▶ [TEXTO EXTRAÍDO]:
● ● ●
La vida después #2

2. Un hombre vacío de toda sensación
 
“Por aquella época, digamos en 1972, mi abuelo, Robert Antrim, ya había muerto, y mi tío más o menos había abandonado cualquier sueño de tener una vida en algún lado que no fuera la casa de su madre. El alcoholismo de mi propia madre había alcanzado una dimensión suicida directamente dramática, operística, y ella y mi padre –casados, divorciados y luego casados de nuevo entre sí– se hacían la guerra noche tras noche.” Hay un verso muy conocido de Fabián Casas que dice: “Todo lo que se pudre forma una familia.” Y tiene una gran verdad. La narración de la familia es siempre una narración sombría, dolorosa, absurda. Por eso también es célebre el comienzo de Ana Karenina: “Todas las familias felices se parecen unas a otras, pero cada familia infeliz lo es a su modo». Antrim se ocupa de contar sin meticulosidad, como si divagara un poco, con cierta delectación, aquella infelicidad, hasta lograr su nirvana o su defensa, tan triste como liberadora: ser un hombre vacío de toda sensación.
● ● ●
▶ [INFORMACIÓN REGISTRADA]:
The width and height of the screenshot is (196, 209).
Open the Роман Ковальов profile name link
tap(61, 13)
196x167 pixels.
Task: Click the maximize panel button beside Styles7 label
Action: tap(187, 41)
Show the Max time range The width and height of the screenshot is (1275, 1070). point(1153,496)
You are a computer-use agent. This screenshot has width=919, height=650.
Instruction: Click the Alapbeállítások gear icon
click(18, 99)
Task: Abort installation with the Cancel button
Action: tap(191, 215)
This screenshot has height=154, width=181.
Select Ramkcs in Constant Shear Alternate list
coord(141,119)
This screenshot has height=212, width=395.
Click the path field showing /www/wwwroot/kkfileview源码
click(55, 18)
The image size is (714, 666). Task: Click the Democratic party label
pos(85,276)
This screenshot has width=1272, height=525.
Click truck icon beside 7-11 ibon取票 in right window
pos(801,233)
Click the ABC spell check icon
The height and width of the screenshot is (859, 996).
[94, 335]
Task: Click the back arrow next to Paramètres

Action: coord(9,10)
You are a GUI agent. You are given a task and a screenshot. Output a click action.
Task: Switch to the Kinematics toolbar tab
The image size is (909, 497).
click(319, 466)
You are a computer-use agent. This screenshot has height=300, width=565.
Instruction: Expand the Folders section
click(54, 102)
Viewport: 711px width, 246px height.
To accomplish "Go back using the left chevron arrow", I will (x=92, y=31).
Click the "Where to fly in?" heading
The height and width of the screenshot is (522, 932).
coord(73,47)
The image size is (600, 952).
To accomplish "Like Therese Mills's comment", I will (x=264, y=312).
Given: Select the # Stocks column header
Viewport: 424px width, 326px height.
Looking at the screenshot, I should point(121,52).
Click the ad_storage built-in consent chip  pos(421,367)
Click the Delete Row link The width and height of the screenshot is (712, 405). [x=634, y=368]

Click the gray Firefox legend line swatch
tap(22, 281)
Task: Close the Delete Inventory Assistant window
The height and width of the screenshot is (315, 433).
● ● ●
▶ [OBJETIVO DE LA TAREA]: Continúa, por favor, el texto sobre la familia de Antrim a partir de su última oración.

▶ [RESULTADO DE LA TAREA]:
3. El avunculado
 
Una de las figuras que descubrió el cada vez más enorme y olvidado Claude Lévi-Strauss para delimitar las Estructuras elementales de parentesco, es la figura del avunculado, es decir, un tío materno, que se repetía en diferentes comunidades tribales, originarias, y que servía como sirve el tío Eldridge al narrador de La vida después: como plan B, como refugio, como escape de toda esa locura que a veces pueden ser los padres. Con el tío Eldridge y su Triumph rojo cereza agujereado en el piso del acompañante, el narrador siendo niño se pasea por la Florida y arma fines de semana que son, como lo explica, “puro deseo”. La vida después también puede leerse como una biografía indirecta de ese tío y de esa figura. Como la biografía, a la vez tierna y oscura, de un personaje secundario y principal a la vez en toda familia.